• [What the task asks] Please pick out and copy every line of the items below that contains the string "Visa". The match is case-sensitive.

Word and element location records:

»»

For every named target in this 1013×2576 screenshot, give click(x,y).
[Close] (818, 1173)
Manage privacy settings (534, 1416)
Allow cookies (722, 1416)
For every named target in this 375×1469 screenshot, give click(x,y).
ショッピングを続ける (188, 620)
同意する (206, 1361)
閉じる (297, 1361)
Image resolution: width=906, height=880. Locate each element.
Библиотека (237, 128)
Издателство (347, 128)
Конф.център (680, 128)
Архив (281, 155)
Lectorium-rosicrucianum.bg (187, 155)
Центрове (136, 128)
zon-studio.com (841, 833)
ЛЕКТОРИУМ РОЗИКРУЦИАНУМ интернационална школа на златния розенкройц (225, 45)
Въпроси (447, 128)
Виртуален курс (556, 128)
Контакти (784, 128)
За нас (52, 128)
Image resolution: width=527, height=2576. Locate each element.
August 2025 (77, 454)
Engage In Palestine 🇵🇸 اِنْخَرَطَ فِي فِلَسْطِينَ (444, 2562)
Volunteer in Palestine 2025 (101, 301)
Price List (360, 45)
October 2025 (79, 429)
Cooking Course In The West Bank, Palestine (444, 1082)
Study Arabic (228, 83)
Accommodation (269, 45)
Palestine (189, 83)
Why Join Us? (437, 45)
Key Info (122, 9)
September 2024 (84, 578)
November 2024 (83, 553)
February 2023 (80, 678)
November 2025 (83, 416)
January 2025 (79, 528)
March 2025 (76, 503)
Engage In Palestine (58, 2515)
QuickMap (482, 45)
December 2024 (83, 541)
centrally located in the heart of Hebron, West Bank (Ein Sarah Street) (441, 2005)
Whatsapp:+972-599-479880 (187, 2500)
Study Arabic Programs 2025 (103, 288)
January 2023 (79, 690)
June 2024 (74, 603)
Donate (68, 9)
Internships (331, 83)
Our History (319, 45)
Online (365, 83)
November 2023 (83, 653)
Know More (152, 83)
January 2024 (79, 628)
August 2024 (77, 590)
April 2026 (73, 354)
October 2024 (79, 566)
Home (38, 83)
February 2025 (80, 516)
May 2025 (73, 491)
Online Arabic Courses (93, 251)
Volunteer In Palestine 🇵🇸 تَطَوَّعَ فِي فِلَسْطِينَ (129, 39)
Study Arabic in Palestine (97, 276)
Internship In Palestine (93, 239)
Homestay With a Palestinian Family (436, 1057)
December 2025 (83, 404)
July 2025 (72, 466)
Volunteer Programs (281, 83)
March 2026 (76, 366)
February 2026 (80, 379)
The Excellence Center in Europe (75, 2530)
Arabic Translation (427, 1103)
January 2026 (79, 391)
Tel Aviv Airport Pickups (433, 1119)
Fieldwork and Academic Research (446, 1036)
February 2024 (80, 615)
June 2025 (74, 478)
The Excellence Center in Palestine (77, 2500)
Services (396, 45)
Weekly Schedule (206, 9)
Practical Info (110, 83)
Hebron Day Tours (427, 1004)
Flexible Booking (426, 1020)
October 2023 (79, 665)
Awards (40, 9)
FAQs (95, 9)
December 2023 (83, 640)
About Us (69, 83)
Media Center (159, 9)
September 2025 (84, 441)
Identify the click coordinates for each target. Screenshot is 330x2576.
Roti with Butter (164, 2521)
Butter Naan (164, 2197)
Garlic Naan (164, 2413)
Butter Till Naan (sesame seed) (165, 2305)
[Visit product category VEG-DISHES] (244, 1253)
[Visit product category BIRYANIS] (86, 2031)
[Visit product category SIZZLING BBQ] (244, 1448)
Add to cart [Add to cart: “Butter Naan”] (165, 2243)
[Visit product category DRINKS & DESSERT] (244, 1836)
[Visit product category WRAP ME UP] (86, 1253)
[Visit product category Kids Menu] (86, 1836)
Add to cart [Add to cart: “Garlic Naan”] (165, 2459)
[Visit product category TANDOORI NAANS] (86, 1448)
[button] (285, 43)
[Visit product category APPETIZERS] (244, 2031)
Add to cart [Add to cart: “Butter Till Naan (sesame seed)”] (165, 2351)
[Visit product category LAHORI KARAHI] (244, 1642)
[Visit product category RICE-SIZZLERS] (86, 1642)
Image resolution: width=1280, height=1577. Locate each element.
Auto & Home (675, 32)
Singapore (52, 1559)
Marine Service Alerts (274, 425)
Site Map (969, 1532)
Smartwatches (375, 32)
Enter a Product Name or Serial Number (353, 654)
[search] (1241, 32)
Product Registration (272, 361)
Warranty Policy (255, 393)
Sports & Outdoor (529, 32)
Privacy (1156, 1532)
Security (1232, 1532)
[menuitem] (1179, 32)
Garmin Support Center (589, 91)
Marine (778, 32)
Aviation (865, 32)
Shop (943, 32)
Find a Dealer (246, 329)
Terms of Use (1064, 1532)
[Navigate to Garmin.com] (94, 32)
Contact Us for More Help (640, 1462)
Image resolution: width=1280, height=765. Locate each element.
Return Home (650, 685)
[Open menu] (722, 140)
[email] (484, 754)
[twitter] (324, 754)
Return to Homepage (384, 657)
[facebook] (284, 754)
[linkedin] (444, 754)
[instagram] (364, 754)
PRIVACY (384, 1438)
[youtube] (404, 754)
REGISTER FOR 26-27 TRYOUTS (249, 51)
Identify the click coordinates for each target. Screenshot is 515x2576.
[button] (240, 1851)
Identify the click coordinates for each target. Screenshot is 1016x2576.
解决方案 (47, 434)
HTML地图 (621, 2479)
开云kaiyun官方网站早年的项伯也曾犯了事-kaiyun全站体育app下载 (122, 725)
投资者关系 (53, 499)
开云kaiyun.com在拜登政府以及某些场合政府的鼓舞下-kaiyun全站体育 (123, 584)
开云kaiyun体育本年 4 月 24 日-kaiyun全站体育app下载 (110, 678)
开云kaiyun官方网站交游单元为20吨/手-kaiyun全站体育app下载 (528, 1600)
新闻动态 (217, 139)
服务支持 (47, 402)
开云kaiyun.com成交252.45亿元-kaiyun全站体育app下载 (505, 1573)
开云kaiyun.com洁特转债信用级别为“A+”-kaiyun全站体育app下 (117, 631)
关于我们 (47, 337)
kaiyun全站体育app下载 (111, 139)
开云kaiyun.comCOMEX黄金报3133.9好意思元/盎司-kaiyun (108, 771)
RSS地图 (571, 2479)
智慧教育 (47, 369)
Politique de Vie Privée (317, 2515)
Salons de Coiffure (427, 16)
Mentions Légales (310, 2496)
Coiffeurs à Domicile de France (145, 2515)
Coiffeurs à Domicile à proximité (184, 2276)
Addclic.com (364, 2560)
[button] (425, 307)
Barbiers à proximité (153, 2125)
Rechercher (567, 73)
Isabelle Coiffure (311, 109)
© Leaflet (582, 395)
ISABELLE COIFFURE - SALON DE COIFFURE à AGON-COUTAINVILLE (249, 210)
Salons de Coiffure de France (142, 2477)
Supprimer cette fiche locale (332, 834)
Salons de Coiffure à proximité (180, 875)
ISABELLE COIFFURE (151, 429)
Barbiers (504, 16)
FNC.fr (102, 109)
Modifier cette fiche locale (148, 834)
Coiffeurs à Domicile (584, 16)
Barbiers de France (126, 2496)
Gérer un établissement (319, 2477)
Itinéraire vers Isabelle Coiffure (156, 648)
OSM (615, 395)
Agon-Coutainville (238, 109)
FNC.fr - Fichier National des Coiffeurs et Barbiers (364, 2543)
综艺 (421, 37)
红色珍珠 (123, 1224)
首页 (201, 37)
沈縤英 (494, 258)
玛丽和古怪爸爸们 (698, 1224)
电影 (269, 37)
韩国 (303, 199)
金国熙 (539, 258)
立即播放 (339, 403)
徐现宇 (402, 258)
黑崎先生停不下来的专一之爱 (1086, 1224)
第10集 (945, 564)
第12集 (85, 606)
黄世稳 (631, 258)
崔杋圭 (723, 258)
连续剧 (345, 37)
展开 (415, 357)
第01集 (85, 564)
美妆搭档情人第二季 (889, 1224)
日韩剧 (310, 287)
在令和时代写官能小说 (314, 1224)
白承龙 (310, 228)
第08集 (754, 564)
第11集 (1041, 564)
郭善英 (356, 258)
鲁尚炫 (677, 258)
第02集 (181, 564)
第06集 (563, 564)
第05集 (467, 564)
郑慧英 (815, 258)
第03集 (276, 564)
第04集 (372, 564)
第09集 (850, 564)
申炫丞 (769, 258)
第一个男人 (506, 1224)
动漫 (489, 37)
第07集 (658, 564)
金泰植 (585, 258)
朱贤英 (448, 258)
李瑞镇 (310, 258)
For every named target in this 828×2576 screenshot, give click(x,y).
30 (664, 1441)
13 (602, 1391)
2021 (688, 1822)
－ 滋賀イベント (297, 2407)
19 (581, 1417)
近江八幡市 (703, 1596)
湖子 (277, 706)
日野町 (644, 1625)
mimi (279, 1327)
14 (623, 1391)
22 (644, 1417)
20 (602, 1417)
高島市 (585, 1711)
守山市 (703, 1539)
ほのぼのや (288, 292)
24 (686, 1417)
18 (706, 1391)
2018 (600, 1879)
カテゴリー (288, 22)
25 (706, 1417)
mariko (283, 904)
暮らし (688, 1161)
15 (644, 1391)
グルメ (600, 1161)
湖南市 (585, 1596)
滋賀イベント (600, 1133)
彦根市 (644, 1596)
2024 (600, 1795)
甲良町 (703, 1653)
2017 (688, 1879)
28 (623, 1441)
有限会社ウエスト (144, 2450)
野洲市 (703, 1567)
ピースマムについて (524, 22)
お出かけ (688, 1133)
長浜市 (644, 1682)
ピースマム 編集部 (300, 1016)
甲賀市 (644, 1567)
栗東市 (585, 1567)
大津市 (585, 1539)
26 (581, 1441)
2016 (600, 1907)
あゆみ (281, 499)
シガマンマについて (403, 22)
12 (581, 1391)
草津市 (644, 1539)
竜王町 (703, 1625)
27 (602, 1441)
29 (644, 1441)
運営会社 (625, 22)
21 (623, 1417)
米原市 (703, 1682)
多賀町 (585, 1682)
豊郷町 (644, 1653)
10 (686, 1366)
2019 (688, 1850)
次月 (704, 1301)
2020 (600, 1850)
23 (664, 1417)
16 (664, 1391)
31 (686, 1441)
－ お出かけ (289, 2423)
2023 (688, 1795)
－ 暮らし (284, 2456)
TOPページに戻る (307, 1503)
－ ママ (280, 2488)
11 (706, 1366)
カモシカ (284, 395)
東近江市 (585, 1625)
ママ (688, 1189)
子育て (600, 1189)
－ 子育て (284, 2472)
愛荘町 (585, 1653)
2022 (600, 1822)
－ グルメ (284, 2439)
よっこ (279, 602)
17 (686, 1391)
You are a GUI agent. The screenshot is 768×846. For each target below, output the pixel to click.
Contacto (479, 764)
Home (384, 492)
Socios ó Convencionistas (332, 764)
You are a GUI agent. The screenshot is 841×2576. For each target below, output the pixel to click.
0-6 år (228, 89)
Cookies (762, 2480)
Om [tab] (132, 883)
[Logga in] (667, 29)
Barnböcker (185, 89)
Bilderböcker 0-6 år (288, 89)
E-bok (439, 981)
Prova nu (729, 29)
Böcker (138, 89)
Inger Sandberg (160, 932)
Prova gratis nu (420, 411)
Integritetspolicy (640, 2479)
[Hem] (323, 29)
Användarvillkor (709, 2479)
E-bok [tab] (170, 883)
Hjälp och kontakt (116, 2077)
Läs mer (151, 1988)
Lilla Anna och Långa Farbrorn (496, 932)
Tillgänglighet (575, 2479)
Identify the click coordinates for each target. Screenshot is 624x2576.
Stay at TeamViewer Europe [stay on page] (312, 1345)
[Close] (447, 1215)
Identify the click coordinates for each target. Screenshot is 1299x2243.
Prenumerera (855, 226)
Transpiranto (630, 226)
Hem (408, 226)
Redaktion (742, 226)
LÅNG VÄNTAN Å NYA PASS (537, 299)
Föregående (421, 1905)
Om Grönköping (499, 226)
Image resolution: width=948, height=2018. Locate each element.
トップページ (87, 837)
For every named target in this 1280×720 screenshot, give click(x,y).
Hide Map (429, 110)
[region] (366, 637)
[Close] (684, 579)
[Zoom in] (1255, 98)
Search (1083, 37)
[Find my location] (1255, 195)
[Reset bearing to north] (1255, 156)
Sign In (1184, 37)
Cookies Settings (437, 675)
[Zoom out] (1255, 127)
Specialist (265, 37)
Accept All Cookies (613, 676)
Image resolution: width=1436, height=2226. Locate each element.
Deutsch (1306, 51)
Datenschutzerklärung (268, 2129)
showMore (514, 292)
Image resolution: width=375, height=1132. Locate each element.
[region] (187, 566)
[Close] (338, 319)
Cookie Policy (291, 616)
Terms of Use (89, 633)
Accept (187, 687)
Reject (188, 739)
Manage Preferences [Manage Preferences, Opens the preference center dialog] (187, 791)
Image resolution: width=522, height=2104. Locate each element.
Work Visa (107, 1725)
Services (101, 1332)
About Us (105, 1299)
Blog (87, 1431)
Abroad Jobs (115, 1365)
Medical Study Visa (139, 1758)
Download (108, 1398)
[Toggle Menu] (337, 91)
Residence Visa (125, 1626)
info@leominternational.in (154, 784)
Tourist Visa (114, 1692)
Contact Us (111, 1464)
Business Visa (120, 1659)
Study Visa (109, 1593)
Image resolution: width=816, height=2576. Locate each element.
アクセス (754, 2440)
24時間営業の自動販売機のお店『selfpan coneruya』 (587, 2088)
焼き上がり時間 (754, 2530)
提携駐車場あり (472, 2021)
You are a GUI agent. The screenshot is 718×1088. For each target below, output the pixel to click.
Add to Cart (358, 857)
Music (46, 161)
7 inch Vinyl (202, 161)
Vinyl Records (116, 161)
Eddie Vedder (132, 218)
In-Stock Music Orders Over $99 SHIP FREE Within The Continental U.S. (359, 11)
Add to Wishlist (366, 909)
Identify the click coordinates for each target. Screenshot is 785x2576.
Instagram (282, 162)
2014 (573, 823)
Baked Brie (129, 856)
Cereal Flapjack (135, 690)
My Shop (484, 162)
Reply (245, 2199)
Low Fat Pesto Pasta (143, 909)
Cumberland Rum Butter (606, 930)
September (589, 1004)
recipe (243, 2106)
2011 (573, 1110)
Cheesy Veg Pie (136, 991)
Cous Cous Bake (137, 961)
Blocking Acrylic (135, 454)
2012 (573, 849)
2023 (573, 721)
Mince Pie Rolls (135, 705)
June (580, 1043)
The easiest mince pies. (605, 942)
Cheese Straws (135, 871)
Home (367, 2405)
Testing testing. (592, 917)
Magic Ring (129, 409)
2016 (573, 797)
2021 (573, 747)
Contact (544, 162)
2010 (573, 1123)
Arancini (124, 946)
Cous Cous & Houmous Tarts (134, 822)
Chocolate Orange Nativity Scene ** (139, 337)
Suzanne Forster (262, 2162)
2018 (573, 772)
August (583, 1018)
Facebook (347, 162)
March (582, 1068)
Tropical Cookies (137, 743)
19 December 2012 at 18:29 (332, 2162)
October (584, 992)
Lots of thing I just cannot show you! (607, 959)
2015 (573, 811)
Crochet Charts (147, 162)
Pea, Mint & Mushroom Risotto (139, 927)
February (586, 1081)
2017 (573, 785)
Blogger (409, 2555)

««

• [Complete response]
Work Visa (107, 1725)
Medical Study Visa (139, 1758)
Residence Visa (125, 1626)
Tourist Visa (114, 1692)
Business Visa (120, 1659)
Study Visa (109, 1593)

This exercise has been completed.